Problem Description
Given an array original of length n and a 2D array bounds of size n x 2 (where bounds[i] = [uᵢ, vᵢ]), count the number of arrays copy of length n that satisfy:
- For every index i (1 <= i < n), (copy[i] - copy[i-1]) equals (original[i] - original[i-1]).
- For every index i (0 <= i < n), copy[i] is within the bounds: uᵢ <= copy[i] <= vᵢ.
In other words, the copy array must have the same successive differences as original, and each element must lie within its corresponding bounds.
Key Insights
- The condition (copy[i] - copy[i-1]) == (original[i] - original[i-1]) means that the copy array is determined entirely by its first element.
- Let d[i] = original[i] - original[0]. Then copy[i] can be expressed as copy[0] + d[i].
- For every index i, the constraint becomes: uᵢ <= copy[0] + d[i] <= vᵢ.
- Rearrange each inequality to get: copy[0] >= (uᵢ - d[i]) and copy[0] <= (vᵢ - d[i]).
- The valid range for copy[0] must be the intersection of these n ranges.
- The answer is the number of integers in the intersection. If lowerBound and upperBound are the intersection bounds, then answer = max(0, upperBound - lowerBound + 1).
Space and Time Complexity
Time Complexity: O(n), where n is the length of the array. Space Complexity: O(1), using a constant amount of extra space.
Solution
The algorithm first computes the offset d[i] = original[i] - original[0] and then transforms the original bounds into bounds for copy[0] by subtracting d[i] from each bound. It calculates:
- lowerBound = max(for each i: bounds[i][0] - d[i])

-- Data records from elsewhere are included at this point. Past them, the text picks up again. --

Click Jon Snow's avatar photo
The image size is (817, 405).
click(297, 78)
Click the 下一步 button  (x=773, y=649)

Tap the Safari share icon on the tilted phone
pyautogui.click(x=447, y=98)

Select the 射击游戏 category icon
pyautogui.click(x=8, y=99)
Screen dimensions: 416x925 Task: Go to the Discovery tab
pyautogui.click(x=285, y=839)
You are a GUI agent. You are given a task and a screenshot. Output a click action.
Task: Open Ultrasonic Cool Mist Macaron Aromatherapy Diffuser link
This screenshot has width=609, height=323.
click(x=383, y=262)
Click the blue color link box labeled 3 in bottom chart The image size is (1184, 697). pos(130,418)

- upperBound = min(for each i: bounds[i][1] - d[i])
If lowerBound exceeds upperBound, no valid copy array exists and we return 0. Otherwise, the answer is (upperBound - lowerBound + 1).
Key techniques include:
- Reducing the problem from creating an entire array to finding a valid starting value.
- Using running maximum and minimum to find the intersection of ranges.